//PICTURED ABOVE: FEMPWR hosted a forum in March discussing the female role as students transition beyond high school.
This school year, female empowerment group FEMPWR is looking to host another forum and extend their outreach. Now that the group has had time to establish who they are and what they are striving to do, they plan to hold more events and establish their name even further.
Seniors Sabrina Fearon, Emily Stephens, Bethany Vodicka, Gigi Spicer and Neelam Jivani are the five current members of the organization. The group has two sponsors, Director of Inclusion and Community Tresa Wilson and Upper School Counselor Jessica Hooks. Senior member Stephens said she wants more people in the Hockaday and Dallas community to be involved with FEMPWR.
“I just really hope that we get taken more seriously as a group because we aren’t a club; we are under Ms. Wilson and Inclusion and Community,” Stephens said.
To achieve this goal, the five seniors plan on shifting the forum’s structure to make it more interactive. Fearon said the forum will likely include an art showcase to display how artistic expression plays into feminism.
“This year we want to make it more interactive, invite more people and have a bigger outreach,” Vodicka said.
Apart from looking at artistic expression, FEMPWR members said they plan to focus on whatever topics become relevant as the year unfolds.
“We’ll see how the news evolves this year and focus on those issues,” Fearon said.

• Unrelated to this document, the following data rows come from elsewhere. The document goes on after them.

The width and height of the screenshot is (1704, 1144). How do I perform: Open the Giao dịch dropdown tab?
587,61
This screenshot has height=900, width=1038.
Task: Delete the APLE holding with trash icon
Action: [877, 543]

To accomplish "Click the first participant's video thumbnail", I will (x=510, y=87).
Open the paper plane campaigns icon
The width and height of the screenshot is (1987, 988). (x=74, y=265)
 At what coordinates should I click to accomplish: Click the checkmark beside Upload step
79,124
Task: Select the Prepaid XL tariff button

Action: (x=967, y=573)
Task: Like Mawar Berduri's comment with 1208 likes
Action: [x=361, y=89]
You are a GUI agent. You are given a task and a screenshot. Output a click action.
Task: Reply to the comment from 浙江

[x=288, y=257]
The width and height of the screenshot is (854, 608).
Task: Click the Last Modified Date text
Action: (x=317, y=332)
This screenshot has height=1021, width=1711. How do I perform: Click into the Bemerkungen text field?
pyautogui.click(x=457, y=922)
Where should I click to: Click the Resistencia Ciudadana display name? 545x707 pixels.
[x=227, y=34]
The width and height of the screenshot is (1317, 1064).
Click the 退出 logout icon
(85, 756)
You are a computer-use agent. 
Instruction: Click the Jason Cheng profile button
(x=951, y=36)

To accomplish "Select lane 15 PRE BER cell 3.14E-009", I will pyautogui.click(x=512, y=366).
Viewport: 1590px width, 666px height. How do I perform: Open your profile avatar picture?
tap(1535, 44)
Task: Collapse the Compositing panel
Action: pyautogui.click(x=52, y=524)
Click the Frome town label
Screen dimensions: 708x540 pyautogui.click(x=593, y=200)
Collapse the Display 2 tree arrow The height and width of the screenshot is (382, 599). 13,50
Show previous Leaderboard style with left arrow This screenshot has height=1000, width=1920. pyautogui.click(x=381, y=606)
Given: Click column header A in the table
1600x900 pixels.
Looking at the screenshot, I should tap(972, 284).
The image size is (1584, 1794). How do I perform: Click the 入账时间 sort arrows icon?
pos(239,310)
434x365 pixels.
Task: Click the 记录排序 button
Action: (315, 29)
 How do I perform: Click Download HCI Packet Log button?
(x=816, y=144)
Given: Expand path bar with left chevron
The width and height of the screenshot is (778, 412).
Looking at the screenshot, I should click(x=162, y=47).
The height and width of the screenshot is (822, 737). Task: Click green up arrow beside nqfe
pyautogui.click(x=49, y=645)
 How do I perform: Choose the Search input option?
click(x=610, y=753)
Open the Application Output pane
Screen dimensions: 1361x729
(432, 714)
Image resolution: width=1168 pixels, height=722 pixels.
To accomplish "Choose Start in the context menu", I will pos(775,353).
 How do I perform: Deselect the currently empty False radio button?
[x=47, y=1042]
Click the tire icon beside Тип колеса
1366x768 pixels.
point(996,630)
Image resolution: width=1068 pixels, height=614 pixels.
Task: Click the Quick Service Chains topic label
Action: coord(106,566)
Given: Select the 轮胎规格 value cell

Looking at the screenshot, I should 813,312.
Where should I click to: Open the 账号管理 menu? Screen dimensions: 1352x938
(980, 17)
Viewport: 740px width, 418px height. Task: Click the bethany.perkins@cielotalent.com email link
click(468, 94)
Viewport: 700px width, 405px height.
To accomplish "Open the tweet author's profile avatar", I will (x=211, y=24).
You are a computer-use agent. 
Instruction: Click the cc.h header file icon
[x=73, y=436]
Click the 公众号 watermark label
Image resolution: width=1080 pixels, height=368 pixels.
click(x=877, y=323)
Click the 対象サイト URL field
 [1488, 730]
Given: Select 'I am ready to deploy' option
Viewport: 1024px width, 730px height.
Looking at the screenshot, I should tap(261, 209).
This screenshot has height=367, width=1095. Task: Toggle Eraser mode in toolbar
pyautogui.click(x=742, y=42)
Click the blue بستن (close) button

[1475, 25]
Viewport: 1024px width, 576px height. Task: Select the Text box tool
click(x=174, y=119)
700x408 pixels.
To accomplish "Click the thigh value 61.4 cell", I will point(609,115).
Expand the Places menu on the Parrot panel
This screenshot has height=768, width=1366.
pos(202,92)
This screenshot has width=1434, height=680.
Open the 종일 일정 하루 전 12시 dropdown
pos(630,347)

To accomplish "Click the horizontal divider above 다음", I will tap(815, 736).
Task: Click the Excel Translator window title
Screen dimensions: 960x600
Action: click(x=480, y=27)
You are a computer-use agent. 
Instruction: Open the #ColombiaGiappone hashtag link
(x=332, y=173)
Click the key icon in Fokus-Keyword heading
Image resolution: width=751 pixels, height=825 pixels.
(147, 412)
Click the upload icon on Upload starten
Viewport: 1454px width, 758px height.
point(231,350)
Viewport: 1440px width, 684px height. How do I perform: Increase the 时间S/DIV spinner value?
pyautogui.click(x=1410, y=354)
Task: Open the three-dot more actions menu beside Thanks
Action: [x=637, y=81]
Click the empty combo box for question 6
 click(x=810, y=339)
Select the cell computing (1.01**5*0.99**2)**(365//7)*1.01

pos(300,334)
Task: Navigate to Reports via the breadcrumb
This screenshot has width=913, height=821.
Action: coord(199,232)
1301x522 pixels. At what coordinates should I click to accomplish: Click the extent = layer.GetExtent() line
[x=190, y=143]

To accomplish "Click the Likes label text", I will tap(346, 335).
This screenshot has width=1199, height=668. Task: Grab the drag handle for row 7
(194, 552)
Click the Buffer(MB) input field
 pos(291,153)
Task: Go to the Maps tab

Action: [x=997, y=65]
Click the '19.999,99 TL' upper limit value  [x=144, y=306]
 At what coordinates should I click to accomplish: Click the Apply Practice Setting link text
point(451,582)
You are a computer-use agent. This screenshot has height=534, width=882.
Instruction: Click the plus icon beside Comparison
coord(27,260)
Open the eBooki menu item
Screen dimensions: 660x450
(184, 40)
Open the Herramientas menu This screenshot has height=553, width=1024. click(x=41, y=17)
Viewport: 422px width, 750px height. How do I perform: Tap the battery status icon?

She said she hopes this will keep FEMPWR relatable and central to girls in the Dallas community. Whatever events take place this year, Hooks said that FEMPWR is all about the future.
FEMPWR is already looking toward the future by preparing for what the organization will look like after they graduate this spring.
The five current student members of FEMPWR are seniors and as they approach graduation they are recruiting underclassmen into the organization. Fearon said she hopes the underclassmen will carry on the organization after she and her classmates graduate. The addition of underclassmen will also allow FEMPWR to execute more events than last year.
Last school year, the group held only one event and focused mainly on establishing themselves after the organization started in November of 2018. FEMPWR took shape after the five girls met with Wilson to create a place for girls in the Dallas community to have conversations about the problems they face as women. Hooks joined the group as a sponsor soon after.
Hooks and Wilson helped support the girls as they organized their first event in March of 2018. FEMPWR organized a forum so that girls from schools in the Dallas community could come and listen to guest speakers and have open discussions with people of different perspectives. They based the forum on the theme “From Your Bubble to the Outside World.”
“It talked about the transition from high school to college to the work force, and how you can still maintain your voice throughout that whole process,” Fearon said.
Hooks said the five girls took charge of organizing the event and she and Wilson were mainly there to offer support, advocate for the group and help them think of the bigger picture.
This year the group will be expanding on that forum with their new underclassmen to create more opportunities of all forms for meaningful discussions.
“I’m really excited to see what we can accomplish this year,” Fearon said.